Deep snow has made the search very difficult, after two brothers in their 80's went missing last week somewhere near Yellowstone National Park.
Ward Zimmerman, 86, is a retired Boeing engineer from Seattle. His son told The Seattle Times that Ward had been flying all around the country with his 84-year-old brother, Jim, for the last few weeks.
Last Tuesday, the pair took off from Cody, Wyoming. It was a snowy day with poor visibility.
Search and rescue teams spotted their small single-engine aircraft crashed on a ravine near the Yellowstone National Park Monday. The condition of the brothers was not known as of Monday afternoon, when rescue teams were unable to reach the brothers due to an unstable snow pack.
Bill Webber, 90, is with the Washington state chapter of the "Unified Flying Octogenarians," or UFOs. He said he doesn't think the Zimmermans would have flown that day had they known just how bad the weather would be.
"The pilots that are Octogenarians, we are very uptight as far as gambling or doing crazy things. We've been there and done that. Now, we want to last," said Webber.
There are about 1,500 members of the UFO all over the world. Eighty-seven of them here in Washington. They have regular meetings where they talk about everything from their flight plans to their health histories.

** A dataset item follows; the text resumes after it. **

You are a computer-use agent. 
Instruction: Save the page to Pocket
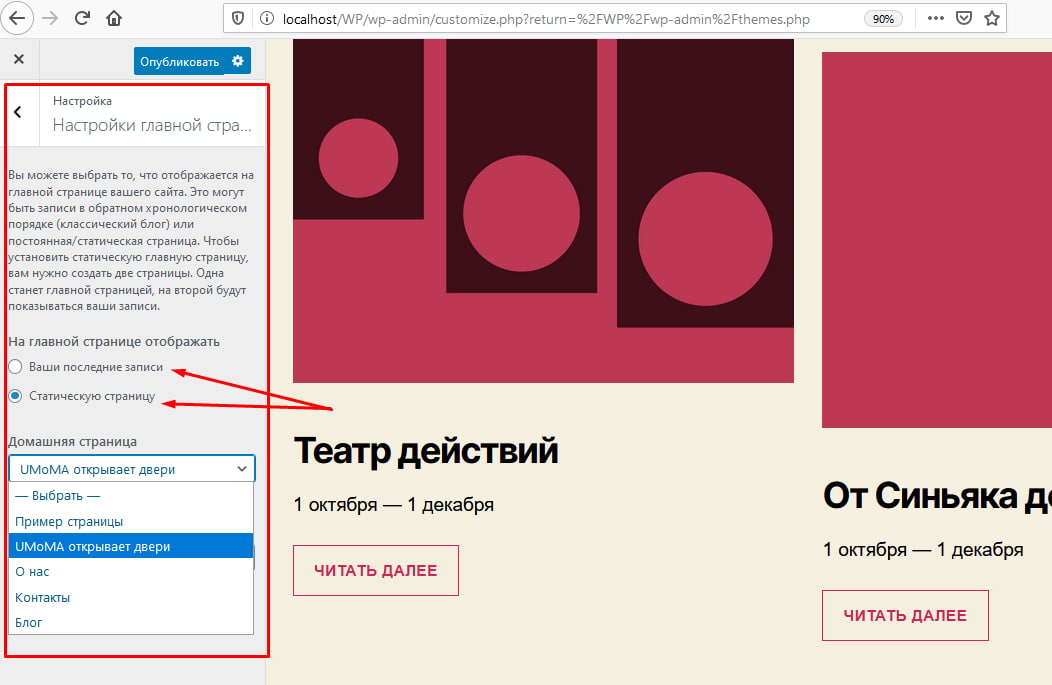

Those pilots who are still flying at 80 or better have regular physical exams and in-flight tests.
"Every two years you have to be with an instructor. You go up and make sure he knows you can fly the airplane," Webber said. "But more than anything you have to know the rules of flying."
Planes also have to be checked out regularly. Every year they go through an inspection.
"They practically take in apart and put it back together every year," said Webber. "We do this with lots of confidence that as soon as an annual is done, we know we're safe."
The plane the Zimmerman brothers were flying was more than 50 years old. It was a 1963 Mooney M20C. Webber said he had a chance to fly a Mooney, and they're not for beginners.
"They are a very fast small airplane. You can't get an awful lot of stuff in them, but, boy, they move good. And they're well engineered," he said.
Webber has more than 4,000 hours of flying under his belt, including many hours with Angel Flight, a non-profit group that flies patients to and from hospitals for treatment.
Just like your grandparents who had to walk five miles up hill both ways in knee-deep snow to get to school, Webber has a lot of stories to share. Like the one about the 5-year-old Montana boy he flew to Spokane for cancer treatment.
"He picked out a little plastic lizard [...] and on the way home he gave me his lizard," said Webber. "That little plastic lizard is right in my airplane now."
Webber's doctor has told him he can't fly on his own anymore. But his son is also a pilot and they already have flight plans together.
The UFO's have a meeting at Paine Field on Wednesday, May 14. Webber said they always welcome new members to join them.